Guinée : Kirdi-Kirdi comme les autres !
20 janvier 2006
Il avait promis des élections propres. Il a publié les résultats malpropres des élections communales et communautaires, à plusieurs tours joués à la démocratie. L’UPR décampe de l’Assemblée nationale, nonobstant son opposition à la politique de la chaise vide. Hélas ! Les adversaires de Fory Coco, une fois encore roulés dans la farine et la poussière, comprennent un peu tard que les urnes transparentes et le bulletin unique ne constituent nullement une avancée vers des élections régulières. Les employés de la Fory gouvernance ont plus d’un tour dans leur sac. On n’avait pas encore vu un cadre supérieur au MATD. Les premiers essais de Kirdi-Kirdi en matière d’élection, sont un coup de poignard dans le dos des populations qui appellent de tous leurs vœux, le changement de leur sort. N’est-il que la voix de son maître comme les autres ou bien ses supposés subordonnés ont-ils ignoré ses instructions ? Dans le premier cas, on se demande ce qu’il va inventer encore en 2007, pour abuser les partis de l’opposition qui ont la particularité de former un bloc, après avoir été roulés dans la poussière et de se chamailler pour un oui ou pour un non, à la veille d’échéances électorales.
Dans le deuxième cas Kirdi-Kirdi devrait démissionner ou créer sans délai une CENI (commission électorale indépendante). La CENA Commission Autonome, comme le HCAE et la CNE, ont servi de faire valoir au MATD.
Son président, Dr. Arachide Touré qui se présente comme un démocrate et un sage, devrait trouver la sagesse de rendre le tablier. Ce qui serait de nature à montrer à Fory Coco les réalités qu’on lui cache. Les bailleurs de fonds sont venus à ces élections. Ils ont vu et vécu les fraudes électorales à grande échelle. Ils devraient reconnaître que les conseils communautaires et communaux qu’on est en train d’installer, n’ont pas la légitimité voulue pour gérer les communautés de base. Et demander l’annulation pure et simple de ces fausses élections du 18 décembre dernier et la création d’une CENI.
Les syndicats des travailleurs se méfient comme de la peste, du soutien des partis politiques à leurs grèves.

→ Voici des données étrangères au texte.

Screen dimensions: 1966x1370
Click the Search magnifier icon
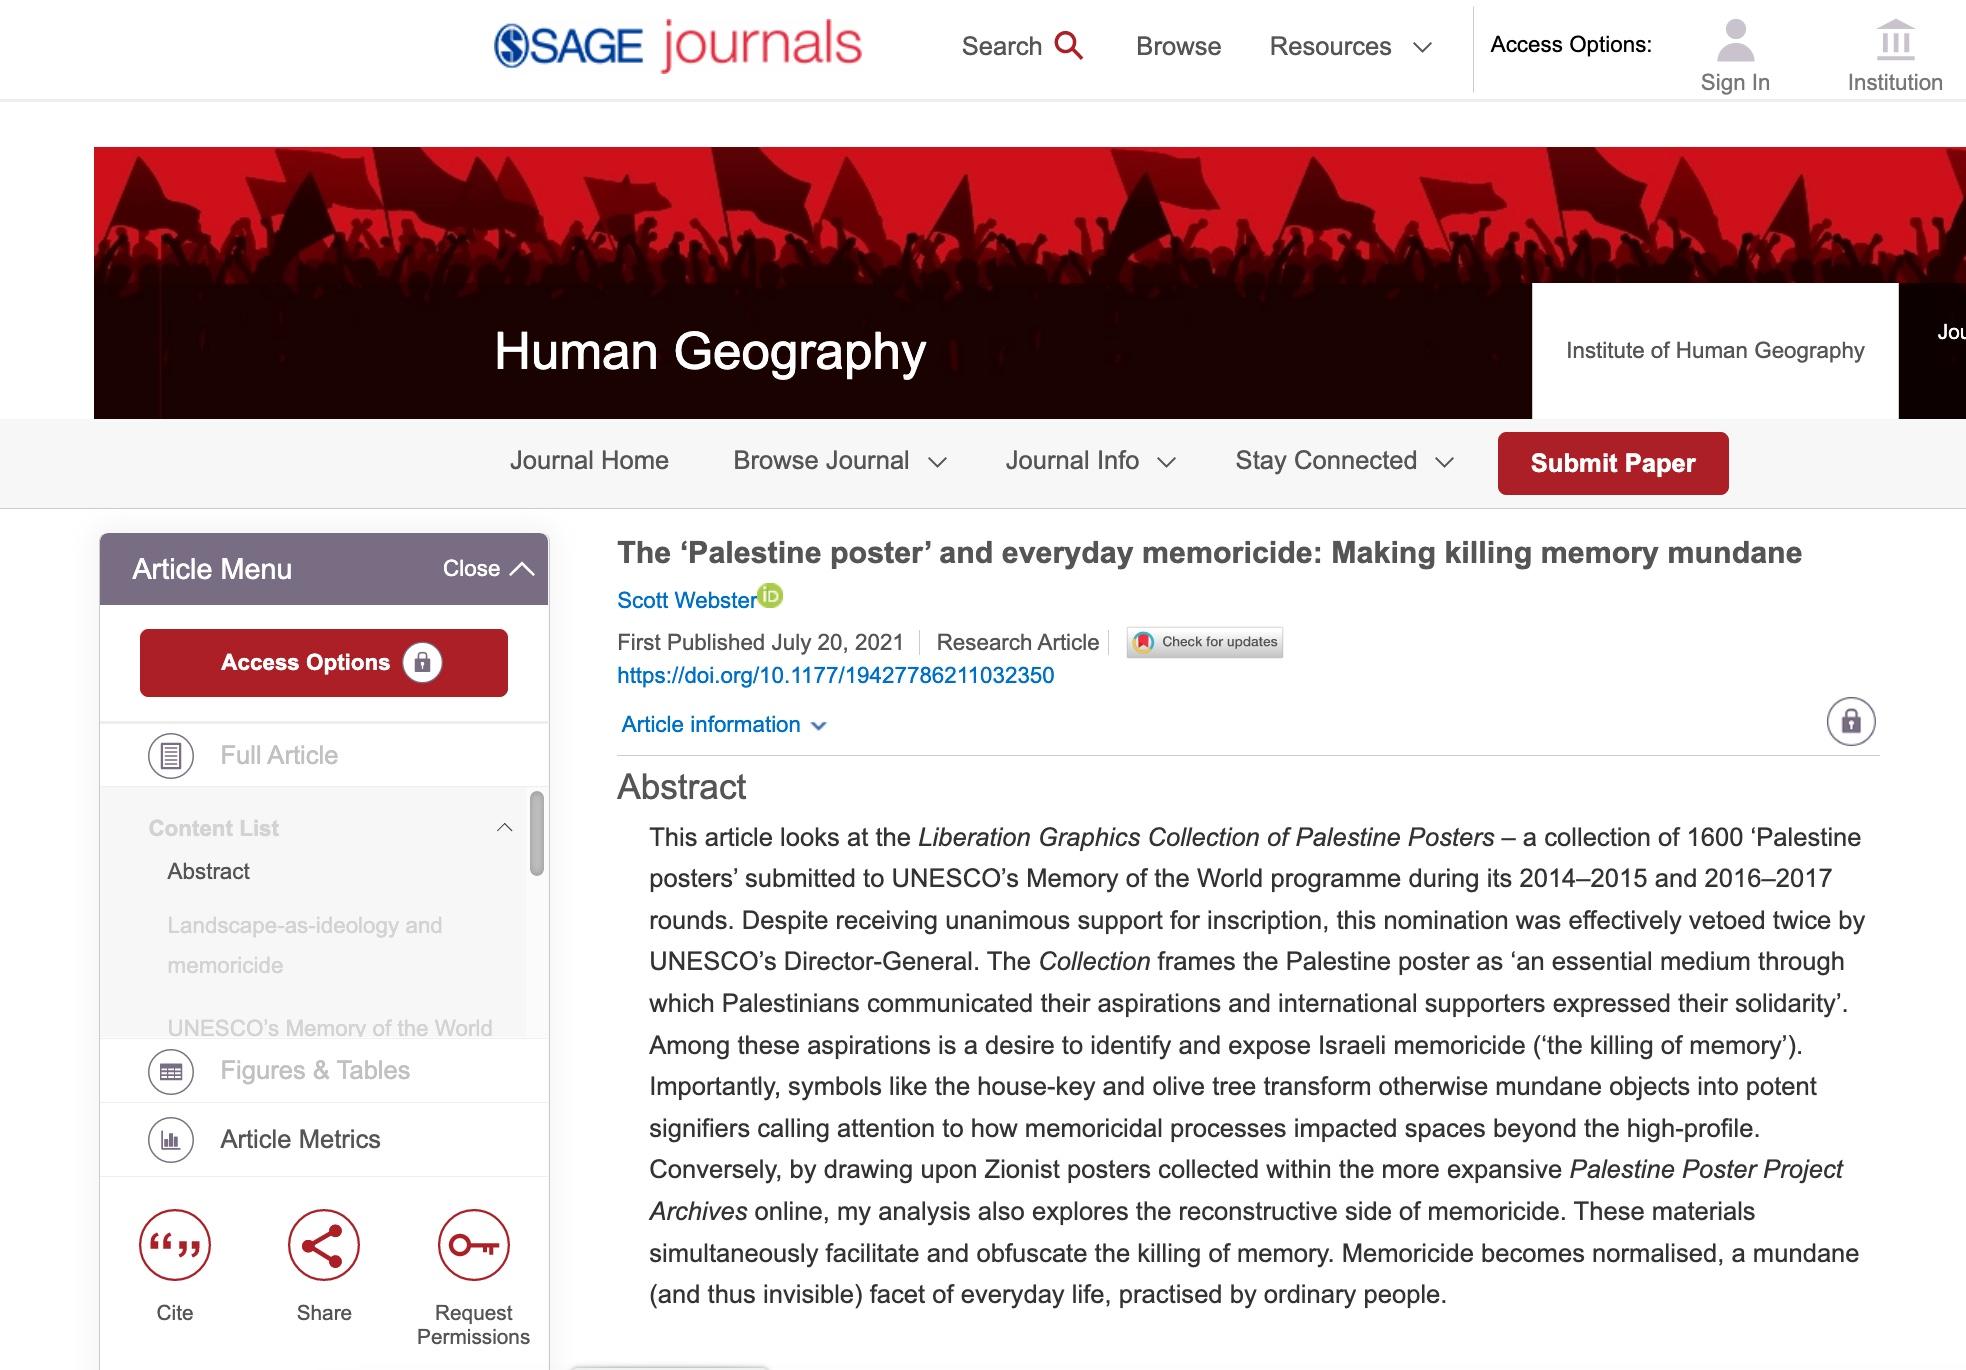pyautogui.click(x=1069, y=45)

Ils ont peur que la Forygouvernance les accuse d’être manipulés. Hélas! Peut-on durablement et significativement améliorer le sort des travailleurs et les conditions du travail, sans changer la politique du gouvernement ? Des enfants des écoles sont souvent abattus à bout portant, quand ils manifestent pacifiquement pour revendiquer de meilleures conditions d’études. Sans que les enseignants ou les associations de parents d’élèves lèvent le petit doigt. Qu’est-ce-qui peut les faire bouger si les problèmes de l’éducation ne les concernent pas?
La société civile doit se ressaisir et prendre sa place dans la défense du droit de vote et le respect du libre choix des électeurs.